§ DATA SUPPLIED
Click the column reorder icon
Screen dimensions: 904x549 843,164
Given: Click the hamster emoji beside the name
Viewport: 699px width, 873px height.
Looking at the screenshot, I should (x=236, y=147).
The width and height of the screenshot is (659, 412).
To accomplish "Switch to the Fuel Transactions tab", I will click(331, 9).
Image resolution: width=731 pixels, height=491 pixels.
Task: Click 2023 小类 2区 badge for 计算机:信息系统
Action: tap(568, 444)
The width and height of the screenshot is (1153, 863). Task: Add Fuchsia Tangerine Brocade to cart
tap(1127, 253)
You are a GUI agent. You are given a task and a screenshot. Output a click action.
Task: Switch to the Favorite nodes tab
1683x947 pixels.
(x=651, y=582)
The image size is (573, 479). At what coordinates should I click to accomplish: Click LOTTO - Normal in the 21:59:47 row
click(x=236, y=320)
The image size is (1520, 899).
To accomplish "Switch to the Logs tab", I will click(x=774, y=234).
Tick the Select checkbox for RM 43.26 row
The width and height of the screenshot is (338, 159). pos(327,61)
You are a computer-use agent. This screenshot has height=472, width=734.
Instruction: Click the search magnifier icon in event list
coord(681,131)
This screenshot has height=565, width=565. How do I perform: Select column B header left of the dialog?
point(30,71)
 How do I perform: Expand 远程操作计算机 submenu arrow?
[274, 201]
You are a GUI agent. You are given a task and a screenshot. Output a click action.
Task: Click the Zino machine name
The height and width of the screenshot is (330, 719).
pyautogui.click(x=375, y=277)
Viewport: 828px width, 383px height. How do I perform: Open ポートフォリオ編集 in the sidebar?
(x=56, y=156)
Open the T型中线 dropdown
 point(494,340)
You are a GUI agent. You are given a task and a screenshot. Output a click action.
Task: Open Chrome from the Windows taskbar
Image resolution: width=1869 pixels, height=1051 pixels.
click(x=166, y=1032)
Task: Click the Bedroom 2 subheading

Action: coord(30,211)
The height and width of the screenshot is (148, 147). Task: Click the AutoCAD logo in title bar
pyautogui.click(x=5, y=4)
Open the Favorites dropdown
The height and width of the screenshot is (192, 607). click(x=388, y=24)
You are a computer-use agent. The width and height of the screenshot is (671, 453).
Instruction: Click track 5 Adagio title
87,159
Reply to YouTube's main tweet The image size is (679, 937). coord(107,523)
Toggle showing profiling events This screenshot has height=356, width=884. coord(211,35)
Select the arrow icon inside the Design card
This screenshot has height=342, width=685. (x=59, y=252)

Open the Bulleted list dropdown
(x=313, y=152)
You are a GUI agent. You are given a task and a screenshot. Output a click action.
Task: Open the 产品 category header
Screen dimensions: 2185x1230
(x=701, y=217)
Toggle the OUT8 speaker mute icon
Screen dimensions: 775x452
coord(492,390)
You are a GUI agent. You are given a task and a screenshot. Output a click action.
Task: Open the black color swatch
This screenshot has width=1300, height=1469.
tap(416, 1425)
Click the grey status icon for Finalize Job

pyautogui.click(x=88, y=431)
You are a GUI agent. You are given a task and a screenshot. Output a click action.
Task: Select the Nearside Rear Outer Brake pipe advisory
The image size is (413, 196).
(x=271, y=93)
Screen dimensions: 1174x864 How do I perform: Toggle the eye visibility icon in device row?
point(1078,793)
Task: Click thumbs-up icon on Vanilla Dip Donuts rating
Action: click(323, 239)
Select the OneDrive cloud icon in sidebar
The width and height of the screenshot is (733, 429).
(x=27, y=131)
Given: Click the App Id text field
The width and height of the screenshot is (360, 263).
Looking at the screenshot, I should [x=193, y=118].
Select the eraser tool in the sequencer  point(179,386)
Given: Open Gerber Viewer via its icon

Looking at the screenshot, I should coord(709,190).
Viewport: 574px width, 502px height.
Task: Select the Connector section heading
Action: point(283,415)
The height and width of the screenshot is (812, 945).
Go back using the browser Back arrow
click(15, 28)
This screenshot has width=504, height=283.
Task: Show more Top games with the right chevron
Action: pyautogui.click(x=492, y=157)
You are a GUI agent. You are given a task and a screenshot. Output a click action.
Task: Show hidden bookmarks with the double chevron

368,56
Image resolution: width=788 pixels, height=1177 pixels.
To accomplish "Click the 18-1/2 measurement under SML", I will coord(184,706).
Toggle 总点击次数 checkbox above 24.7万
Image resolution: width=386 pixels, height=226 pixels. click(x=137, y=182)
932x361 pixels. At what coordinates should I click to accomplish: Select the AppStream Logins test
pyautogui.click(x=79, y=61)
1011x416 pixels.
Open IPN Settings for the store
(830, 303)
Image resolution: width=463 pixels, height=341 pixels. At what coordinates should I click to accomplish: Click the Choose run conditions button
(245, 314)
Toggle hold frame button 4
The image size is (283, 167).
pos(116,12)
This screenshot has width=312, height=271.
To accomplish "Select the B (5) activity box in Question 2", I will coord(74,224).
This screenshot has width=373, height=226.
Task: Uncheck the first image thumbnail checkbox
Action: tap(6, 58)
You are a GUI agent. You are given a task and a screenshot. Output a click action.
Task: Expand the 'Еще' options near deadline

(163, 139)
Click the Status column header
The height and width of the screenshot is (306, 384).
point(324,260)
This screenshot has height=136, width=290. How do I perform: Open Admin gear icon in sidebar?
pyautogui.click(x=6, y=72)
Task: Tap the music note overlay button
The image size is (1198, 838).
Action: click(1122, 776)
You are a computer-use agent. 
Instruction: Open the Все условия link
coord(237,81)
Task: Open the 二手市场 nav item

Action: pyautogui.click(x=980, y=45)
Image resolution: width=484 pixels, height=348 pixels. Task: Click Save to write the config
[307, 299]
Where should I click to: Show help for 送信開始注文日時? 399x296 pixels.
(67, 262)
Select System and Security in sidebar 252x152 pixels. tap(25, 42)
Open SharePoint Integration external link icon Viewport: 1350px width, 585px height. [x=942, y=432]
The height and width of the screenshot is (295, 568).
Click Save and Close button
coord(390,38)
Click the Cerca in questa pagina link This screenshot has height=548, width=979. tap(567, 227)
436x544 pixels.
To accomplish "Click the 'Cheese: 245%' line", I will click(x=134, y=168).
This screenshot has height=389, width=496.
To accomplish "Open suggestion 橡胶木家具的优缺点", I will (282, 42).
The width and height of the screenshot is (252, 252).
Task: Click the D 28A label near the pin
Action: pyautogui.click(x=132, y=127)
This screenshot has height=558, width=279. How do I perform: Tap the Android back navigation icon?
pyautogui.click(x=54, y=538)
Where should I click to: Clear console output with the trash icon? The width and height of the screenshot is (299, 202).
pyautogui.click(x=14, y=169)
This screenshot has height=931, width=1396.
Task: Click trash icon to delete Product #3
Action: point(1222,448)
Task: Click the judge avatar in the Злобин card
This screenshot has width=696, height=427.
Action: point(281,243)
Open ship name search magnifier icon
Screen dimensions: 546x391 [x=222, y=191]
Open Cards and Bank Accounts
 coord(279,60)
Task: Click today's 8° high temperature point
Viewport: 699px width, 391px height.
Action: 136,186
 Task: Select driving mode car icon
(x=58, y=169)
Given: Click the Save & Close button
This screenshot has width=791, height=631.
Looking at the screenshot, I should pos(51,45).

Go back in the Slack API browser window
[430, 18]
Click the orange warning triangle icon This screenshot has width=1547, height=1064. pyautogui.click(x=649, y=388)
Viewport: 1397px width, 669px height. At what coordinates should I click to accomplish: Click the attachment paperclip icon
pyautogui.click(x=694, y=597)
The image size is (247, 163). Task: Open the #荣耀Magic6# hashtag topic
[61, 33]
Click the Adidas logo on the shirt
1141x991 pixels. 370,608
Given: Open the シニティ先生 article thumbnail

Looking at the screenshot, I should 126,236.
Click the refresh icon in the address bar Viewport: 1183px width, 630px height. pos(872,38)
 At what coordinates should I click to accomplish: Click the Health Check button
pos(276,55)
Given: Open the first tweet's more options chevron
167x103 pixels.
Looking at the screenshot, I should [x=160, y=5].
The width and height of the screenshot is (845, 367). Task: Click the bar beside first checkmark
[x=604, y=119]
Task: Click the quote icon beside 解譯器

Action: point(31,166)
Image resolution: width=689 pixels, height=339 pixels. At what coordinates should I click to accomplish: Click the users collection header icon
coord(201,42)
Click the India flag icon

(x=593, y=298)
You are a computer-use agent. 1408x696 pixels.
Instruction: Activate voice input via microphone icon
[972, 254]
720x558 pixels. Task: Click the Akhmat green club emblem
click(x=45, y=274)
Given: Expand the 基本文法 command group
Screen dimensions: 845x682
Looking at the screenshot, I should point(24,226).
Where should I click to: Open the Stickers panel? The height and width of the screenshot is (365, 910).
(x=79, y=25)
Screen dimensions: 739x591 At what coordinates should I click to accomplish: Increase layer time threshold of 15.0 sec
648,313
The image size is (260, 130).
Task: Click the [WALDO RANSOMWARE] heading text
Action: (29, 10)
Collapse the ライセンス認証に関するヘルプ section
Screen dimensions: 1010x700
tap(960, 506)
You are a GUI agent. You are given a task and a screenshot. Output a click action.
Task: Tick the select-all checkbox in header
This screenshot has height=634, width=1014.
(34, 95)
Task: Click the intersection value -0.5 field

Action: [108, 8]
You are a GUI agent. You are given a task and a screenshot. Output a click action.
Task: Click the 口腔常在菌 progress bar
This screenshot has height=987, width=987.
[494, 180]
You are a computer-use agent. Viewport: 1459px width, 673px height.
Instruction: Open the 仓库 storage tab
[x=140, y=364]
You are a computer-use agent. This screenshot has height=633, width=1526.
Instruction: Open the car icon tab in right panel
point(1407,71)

§ SET EXERCISE
Convert the entries, starting at the first one and ending after the line that contains "Looking at the screenshot, I should (x=236, y=147).", into a two-column CSV with the headers instruction and response. Give each entry one row with its text and its answer, each in a single quoted field, and replace any line breaks with spaces.

§ EXERCISE RESULT
instruction,response
"Click the column reorder icon","Screen dimensions: 904x549 843,164"
"Given: Click the hamster emoji beside the name Viewport: 699px width, 873px height.","Looking at the screenshot, I should (x=236, y=147)."